Cuando María, ya yo había cumplido los 39 años. Lo más que me angustiaba era que tuviéramos una emergencia médica, algo que nos obligara a acudir a un hospital sabiendo que no habían condiciones para ello. Sabía que el diesel estaba llegando a las mansiones de Miramar pero no a los hospitales. Eso todavía me angustia. Saber que no nos pasó a nosotros, no murió nadie en mi familia inmediata pero 4,645 sí murieron. Y que nos fallaron, y qué clase de país puede ser ese donde, en una emergencia, el diesel puede llegar a las mansiones pero no a los hospitales. Me sentí culpable por mucho tiempo. Me pregunto si mami sentía algún vestigio de culpabilidad cuando revoloteaba en sus pantaloncitos amarillos. Recuerdo a Hugo. Mami era jefa de familia. Lo pasamos mami, abuela, mi hermana y yo con los vecinos del condominio. Sacamos todo al pasillo, muebles, todo. Y vivimos en comuna varias semanas, no sé si hasta meses, hasta que llegó la luz. Yo no soy jefa de familia aunque mande en mi casa.

Los sentimientos de culpabilidad me daban por pensar que debimos ser relevantes, debimos cambiar el país, convencer a más gente, yo qué sé. Amarrarnos a algún árbol, gritar más alto, más claro, más hartas. Y al mismo tiempo, sé que si no hubiese sido por la gente que se tiró a la calle a salvar lo que podía, el número de nuestros muertos hubiese sido mucho mayor.

Cuando se dijo que nuestros muertos alcanzaban los 4,645 y la gente empezó a llevar zapatos al Capitolio, nos dimos cuenta de que a todos nos supuraba todavía la misma herida.

V.

Hace ya meses, vi una noticia que me conmovió mucho. Un hombre protestaba solo, trepado en un puente de la Baldorioty que el DTOP se prestaba a eliminar.

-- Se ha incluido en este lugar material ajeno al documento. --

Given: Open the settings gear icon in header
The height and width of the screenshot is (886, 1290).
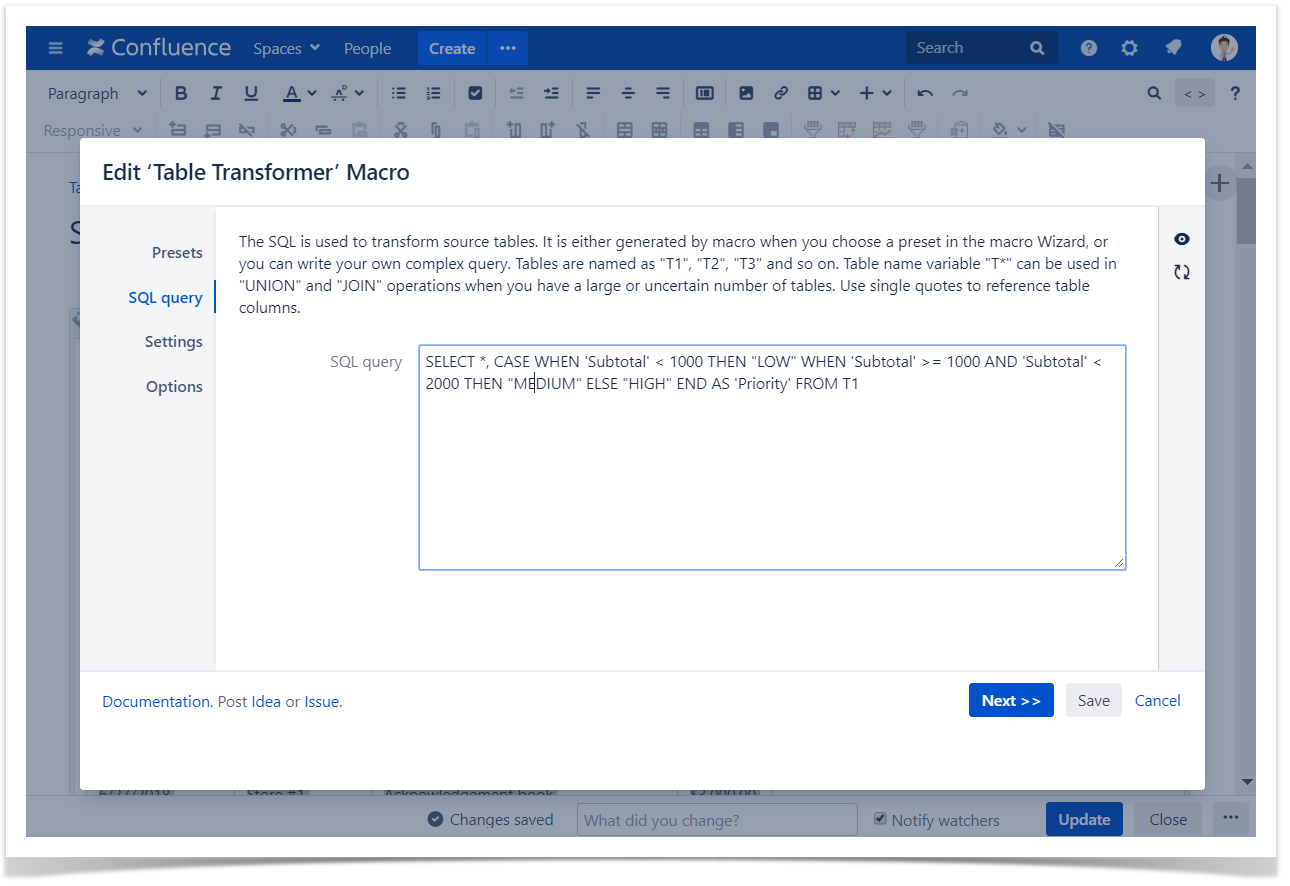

“Sabemos que el puente no está en condiciones. Lo que pasa es que no nos han dicho cuál es el plan, qué alternativa concreta nos darán”, dijo a NotiCel Moisés Carrasquillo, pastor y protagonista de esta historia. “Somos comunidades humildes, pobres, que no tenemos carros para transportarse. Para este sector no hay guaguas públicas, lo que hace la gente es que cruza el puente, llegan a Llorens Torres o Calle Loíza y ahí cogen guagua para ir a sus trabajos. Son un montón de servicios que están al otro lado”.

Esto fue en noviembre de 2018. La nota no fue muy comentada. Vi un video del encargado del DTOP subiendo el puente. Habló con el señor y se comprometió a darle alguna alternativa a la comunidad. No sé si eso llegó a ocurrir ni sé qué hicieron finalmente con el puente. Pero yo guardé la nota y la leía de tiempo en tiempo. Me estremeció aquel señor, el decoro de su protesta solitaria en medio de un puente mohoso sobre una ciudad en ruinas. Me sentí incluso reivindicada con su acto. Para esa fecha, ya teníamos esto muy espeso en el pecho.

VI.

Entonces llegó este verano como un día llega la lluvia después de una larga sequía. Tengo la euforia atravesada en el estómago. Quiero celebrar con mis amores y con mucha gente también. Pero también quiero sentarme a llorar un rato largo. Ninguna he podido hacer por razones que no vienen al caso. Lo que sí reconozco es esta incertidumbre que hace mucho tiempo se estacionó en la naturaleza de nuestras vidas. Una no sabe qué va a pasar, si ese amor de dos semanas que nos salvó a todos de aquel naufragio, va a comprometerse a largo plazo con nosotros; o si acaso se irá evaporando nuevamente como la lluvia después de la tormenta. Pero algo sé. Algo que no me quitará nadie, ni siquiera la evanescencia. Sé que aquello no fue solo perreo intenso. Fue amor y el amor no desaparece: se transforma.